Stanley Crouch, Towering Jazz Critic, Dead At 74

Stanley Crouch photographed during The New School for Jazz and Con-temporary Music’s Beacon Awards Gala on Feb. 27, 2006 in New York. (Patrick McMullan/Patrick McMullan via Getty Image)

By Ethan Iverson, Source NPR

Stanley Crouch in his younger days.

Stanley Crouch, the lauded and fiery jazz critic, has died. According to an announcement by his wife, Gloria Nixon-Crouch, Stanley Crouch died at the Calvary Hospital in New York on Wednesday, following nearly a decade of serious health issues.

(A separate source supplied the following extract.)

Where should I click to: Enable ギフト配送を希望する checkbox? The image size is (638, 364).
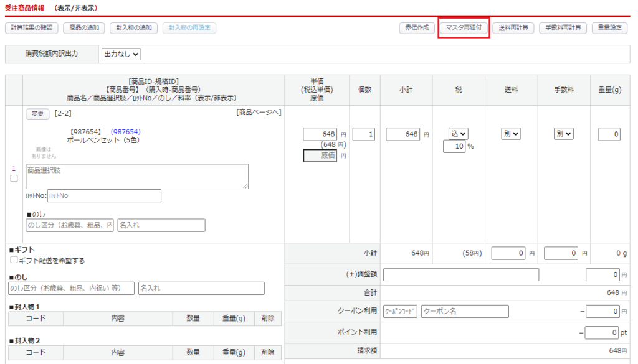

Crouch was born in Los Angeles on Dec. 14, 1945. He read voraciously, watched the Watts riots up close, took up jazz drums, published Black Nationalist poetry, led guerilla-theater troupes and taught literature at Pomona College, all before moving to New York in 1975 and becoming a cultural critic at the Village Voice. His first collection, Notes of a Hanging Judge: Essays and Reviews, 1979-1989, is a classic of American letters, with disquisitions on diverse topics like Jesse Jackson, filmmaker Ousmane Sembene and painter Bob Thompson, before wrapping up with a panoramic diary of the Umbria Jazz Festival in Italy. The volume got wide play, was a finalist for the National Book Critics Circle Award for criticism, and established Crouch as a force to be reckoned with. Later books included a novel, Don’t the Moon Look Lonesome?, which received a close read from John Updike in the New Yorker, and a well-received biography, Kansas City Lightning: The Rise and Times of Charlie Parker. His many honors included a MacArthur Foundation “genius” grant and a NEA Jazz Masters Fellowship.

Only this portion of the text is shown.